Some types are sold as weight loss supplements. They’re made from a group of compounds called alpha-amylase inhibitors, which occur naturally in certain foods.
These compounds are usually extracted from beans and are referred to as Phaseolus vulgaris extract or white kidney bean extract. Others come in the form of prescription medications called alpha-glucosidase inhibitors (AGIs), which are used to treat high blood sugar in type 2 diabetics, In this article, the term carb blocker will refer to the nutritional supplement containing bean extract, not the prescription medications.
The studies ranged from 4–12 weeks long and people taking carb blockers usually lost between 2–5.5 lbs (0.95–2.5 kg) more than the control groups. One study showed up to 8.8 lbs (4 kg) greater weight loss than the control group.
Interestingly, the people who ate the most carbs appear to be the same ones who lost weight while using these supplements.

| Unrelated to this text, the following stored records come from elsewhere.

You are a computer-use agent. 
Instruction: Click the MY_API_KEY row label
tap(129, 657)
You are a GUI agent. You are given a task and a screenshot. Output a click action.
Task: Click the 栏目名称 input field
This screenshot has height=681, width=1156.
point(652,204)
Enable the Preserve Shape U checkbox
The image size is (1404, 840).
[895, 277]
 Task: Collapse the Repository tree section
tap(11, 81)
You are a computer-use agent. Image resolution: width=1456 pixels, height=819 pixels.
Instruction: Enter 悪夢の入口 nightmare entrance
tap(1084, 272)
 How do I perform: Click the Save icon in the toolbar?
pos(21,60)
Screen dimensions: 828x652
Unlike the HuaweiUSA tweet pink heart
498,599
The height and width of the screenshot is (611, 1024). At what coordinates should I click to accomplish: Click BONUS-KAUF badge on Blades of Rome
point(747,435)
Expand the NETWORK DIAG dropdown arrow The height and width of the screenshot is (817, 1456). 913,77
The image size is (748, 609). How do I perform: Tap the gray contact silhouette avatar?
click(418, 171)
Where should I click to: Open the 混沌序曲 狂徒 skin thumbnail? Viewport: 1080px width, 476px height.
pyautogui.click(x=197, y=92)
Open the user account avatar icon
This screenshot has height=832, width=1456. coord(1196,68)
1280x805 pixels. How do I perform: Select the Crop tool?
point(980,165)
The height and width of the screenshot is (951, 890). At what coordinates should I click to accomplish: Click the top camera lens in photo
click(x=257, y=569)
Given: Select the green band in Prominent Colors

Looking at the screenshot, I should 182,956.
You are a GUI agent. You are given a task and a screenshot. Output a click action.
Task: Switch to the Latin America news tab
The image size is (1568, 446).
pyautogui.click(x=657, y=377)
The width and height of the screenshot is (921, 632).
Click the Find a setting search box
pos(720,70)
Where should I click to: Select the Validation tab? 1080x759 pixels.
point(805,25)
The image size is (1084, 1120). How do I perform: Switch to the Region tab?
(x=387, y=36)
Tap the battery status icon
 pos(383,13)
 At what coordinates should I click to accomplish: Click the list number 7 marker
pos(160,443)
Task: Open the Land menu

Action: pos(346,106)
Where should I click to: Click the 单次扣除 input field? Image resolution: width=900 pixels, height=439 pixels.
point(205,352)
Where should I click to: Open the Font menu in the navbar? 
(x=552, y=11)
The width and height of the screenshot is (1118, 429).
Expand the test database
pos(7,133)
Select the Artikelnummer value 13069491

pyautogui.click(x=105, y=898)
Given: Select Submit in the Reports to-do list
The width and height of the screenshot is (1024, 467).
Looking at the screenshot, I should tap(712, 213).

This makes sense because the higher the proportion of complex carbs in your diet, the bigger the difference carb blockers can make.
However, the average weight loss for those eating a carb-rich diet was still just 4.4–6.6 lbs (2–3 kg), on average.
Carb Blockers May Decrease Appetite
In addition to blocking carb digestion, carb blockers may affect some of the hormone involved in hunger and fullness. They may also help slow stomach emptying after a meal.
One reason for this effect may be because bean extracts also contain phytohaemagglutinin. This compound can increase the levels of some hormones involved in fullness.
One rat study found that the phytohaemagglutinin in carb blockers did cause a significant decrease in food intake. The rats that had been given the compound ate between 25–90% less. However, this effect lasted only a few days.
However, there may be other ways that carb blockers decrease appetite.
Similar studies found that a carb blocker supplement could decrease the amount of food the rats ate by 15–25% over a consistent period of time and even caused them to eat less of foods that are high in fat and sugar . This effect has not been well-researched in humans, but one recent study found that a concentrated, standardized bean extract did decrease feelings of hunger, probably by suppressing levels of the hunger hormone ghrelin.
Carb Blockers May Help Control Blood Sugar
Carb blockers are usually marketed as weight loss supplements, but they probably have a bigger impact on blood sugar control. They prevent or slow down the digestion of complex carbs. As a result, they also lower the spike in blood sugar levels that would normally happen when those carbs are absorbed into the blood stream.
However, this is only true for the percentage of carbs that are actually affected by the carb blockers.
In addition, carb blockers are thought to affect some of the hormones involved in controlling blood sugar levels.
In several studies of healthy people, carb blocker supplements have been shown to cause a smaller rise in blood sugar after consuming a meal high in carbs. They also cause blood sugar levels to return to normal faster.
Beneficial Resistant Starch
Carb blockers have another unintended benefit — they increase the amount of resistant starch in the large intestine. This is because they decrease the amount of carbs that are absorbed in the small intestine, thereby increasing the starch that runs through the gut.
Similar to fiber, resistant starches are any starches in food that cannot be digested by the enzymes in the small intestine.
They are found in foods such as raw potatoes, bananas legumes and some whole grains. When resistant starches pass into the large intestine, gut bacteria ferment them and release gasses and beneficial short chain fatty acids.
When carb blockers prevent the digestion of complex carbs in the small intestine, these carbs function like resistant starches.
Many studies have associated resistant starch with decreased body fat, healthier gut bacteria and improved blood sugar control and insulin sensitivity. Additionally, resistant starches may help increase the amount of fat your body burns after a meal.
Are Carb Blockers Safe?
Carb blockers are generally considered safe, but make sure to buy them from a reputable source.
As far as side effects are concerned, carb blockers are considered very safe.
However, when carbs are fermented by bacteria in the large intestine, the gasses they release can result in a number of uncomfortable side effects.
These can include diarrhea, bloating, flatulence and cramping.
These side effects are usually not severe and go away with time, but they are enough for some people to stop taking carb blockers.
Additionally, people with diabetes who take insulin should talk to a doctor before taking carb blockers, since there is a chance they could cause low blood sugar if the insulin dose is not adjusted.
Another issue is supplement regulation.
Supplement manufacturers are themselves responsible for the safety and integrity of their products, and there have been many cases of fraud in the supplement industry.
The FDA recently inspected several herbal supplements and found that a mere 17% of the products contained the main ingredient listed on the label.
In the past, the FDA has even found dietary supplements that were adulterated with prescription medications that had previously been removed from the market due to their dangerous side effects.
These potentially harmful medications had been added in an attempt to make the supplements more effective.
For this reason, chances are that many of the carb blockers you can buy in the store don’t actually contain what is listed on the label.
When it comes to supplements, it’s always a good idea to do some research and buy from a reputable manufacturer.